Артём вдруг полез во внутренний карман своей куртки, вытащил пластиковый конверт, в каких хранят деньги и документы, извлек из него паспорт, тоненькую золотую цепочку, и красную корочку, размером вроде студенческого билета, которую и протянул мне. Я открыл. Внутри документа, на подложке цветов российского флага, имелась фотография парня, похожего на Артёма, и синяя гербовая печать. «Удостоверение Мастера спорта России», успел прочитать я прежде, чем Артём, опомнившись, забрал у меня документ, и быстро убрал его обратно.

– Ты его что, в переходе купил? – спросил я.

– Заработал. Так что ты меня жить не учи. Я не всегда был таким, понятно? – с неожиданной страстью воскликнул Артём. Задел я его за живое.

– Так что же ты тогда?.. – растерянно пробормотал я.

– Вот так. Бывает. Глупая история. Болел с осложнением, теперь – вот. Не будем это обсуждать, ладно?

– Ладно, хорошо, извини. Я же не знал, – я почувствовал себя дураком, у меня это, должно быть, на лице было написано, потому что Артём смягчился, улыбнулся:

– И ты извини. Слушай, только просьба, парням не говори, и сам забудь. Всё вообще не так уж плохо. Идёт?

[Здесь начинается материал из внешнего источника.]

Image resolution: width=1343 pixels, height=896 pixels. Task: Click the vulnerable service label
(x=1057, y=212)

Я кивнул. Всё равно я не слишком поверил в его откровение. Тоже мне, спортсмен, хилый, как поздняя рассада. Типичный «ботан», купил удостоверение, чтобы ребята уважали. О чем тут рассказывать? Никому не интересно.

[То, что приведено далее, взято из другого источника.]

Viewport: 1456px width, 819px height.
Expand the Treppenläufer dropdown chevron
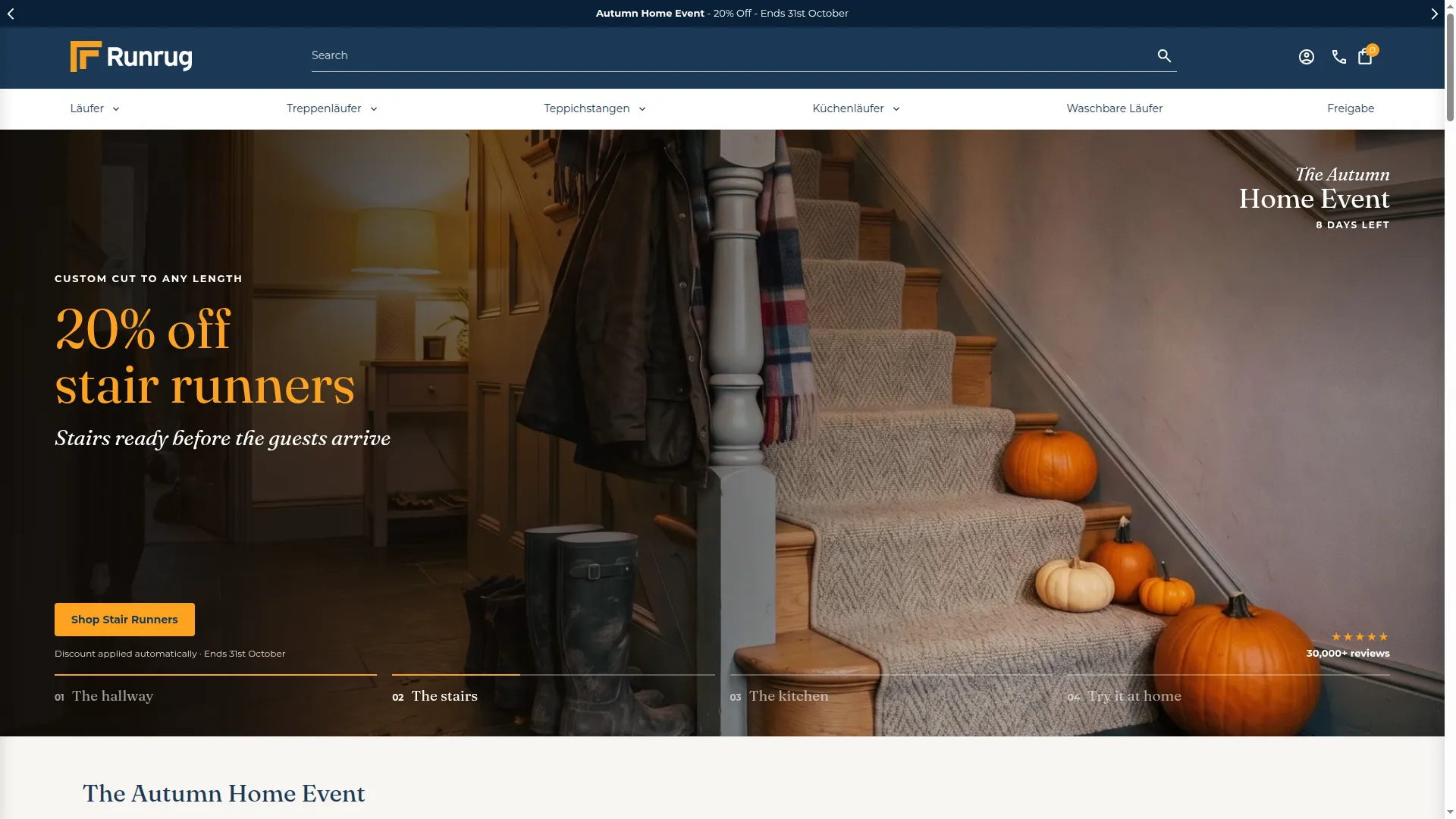[x=374, y=109]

Другого случая поговорить с Артёмом мне в тот вечер не выпало, он рано лёг спать, а я, несмотря на усталость, всё сидел, борясь с желанием выпить очередную кружку чая. Горячего питья хотелось страстно, но перспектива идти среди ночи по нужде вызывала настоящий испуг. Я поймал себя на том, что стараюсь не садиться спиной к лесу.

Кроме того, меня беспокоило растущее напряжение, природу которого я не мог определить наверняка. Скорее всего, это из-за Драгина. Его заметно раздражало расположение, которое мы испытывали к Артёму, но я списал это на его ревность, как лидера: Артём имел право голоса, и Драгину, привыкшему единовластвовать, было трудно с этим смириться. Ещё хотелось порасспрашивать Васю насчёт той телепередачи, но я не знал, как завести разговор так, чтобы не вызвать шквала издёвок со стороны Драгина. Так что оставалось просто молчать. Однако, стоило Драгину удалиться в палатку за сигаретами, Вася обратился ко мне сам.

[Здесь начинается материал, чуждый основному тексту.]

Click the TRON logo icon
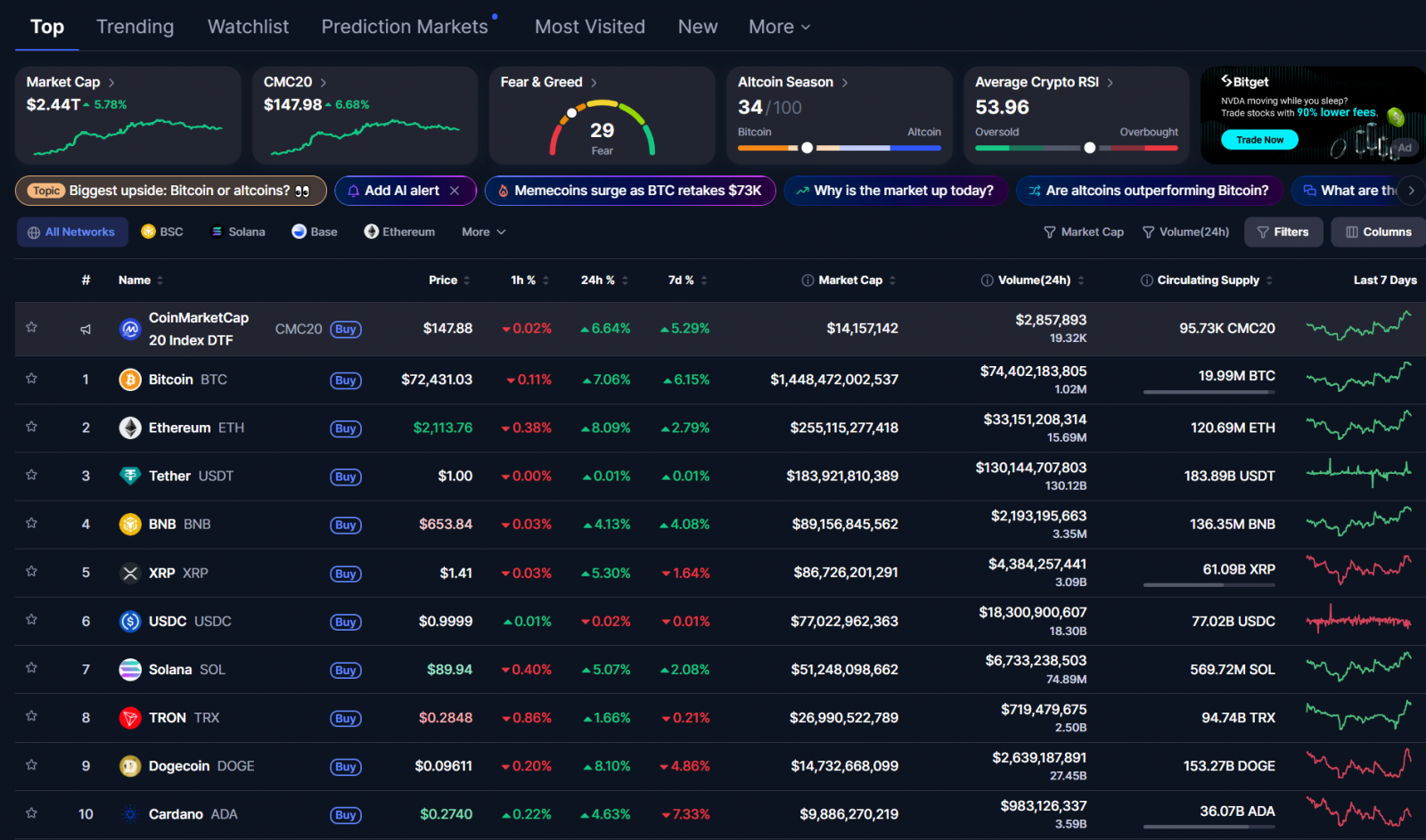Image resolution: width=1426 pixels, height=840 pixels. pos(130,718)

– Так что насчёт Артёма? Ничего не заметил?

– Вроде, не похож он на наркомана. Похоже, у него проблемы со здоровьем. Может, поэтому и таблетки пьёт.

– Почему ты так решил? – прищурился Вася.

– Слабый он какой-то. Дрова пилили, так он чуть в обморок не упал. Ещё и обиделся, что я ему тренироваться посоветовал…

– Так, – протянул Вася, – ну, это кое-что объясняет.

– Тогда и мне объясни. А то я меньше всех знаю. Вась, тут что, правда, аномальная зона?

– А сам как думаешь? Ты что, во всё это веришь?

– Не то, чтобы верю. Просто, спрашиваю. Метеорит-то здесь ведь на самом деле упал?

– Ну, упал. Метеориты каждый день падают. Ну да, крупные – редкость, но ничего необычного в этом нет. Всё необычное придумывают впечатлительные, вроде тебя.

– Зачем тогда Артём сюда поехал, если ничего необычного?

– Скорее всего, он тоже – впечатлительный. Самому интересно. Заметил, какой у него рюкзак тяжёлый? Там явно какое-то оборудование, скорее всего, недешёвое. Бережёт-то он его, как мать родную. А вообще, это правило, насчёт вопросов, меня уже напрягает.

– Значит, правило отменим, – объявил возникший напротив Драгин.

– Это как?

– Демократическим путём. Большинством голосов.

– Вообще, он твой клиент. И это его условие.

– Условия он будет ставить дома. А здесь поход, здесь мы условия ставим. Надо будет, так и спросим. Я и спрошу. За мной не заржавеет.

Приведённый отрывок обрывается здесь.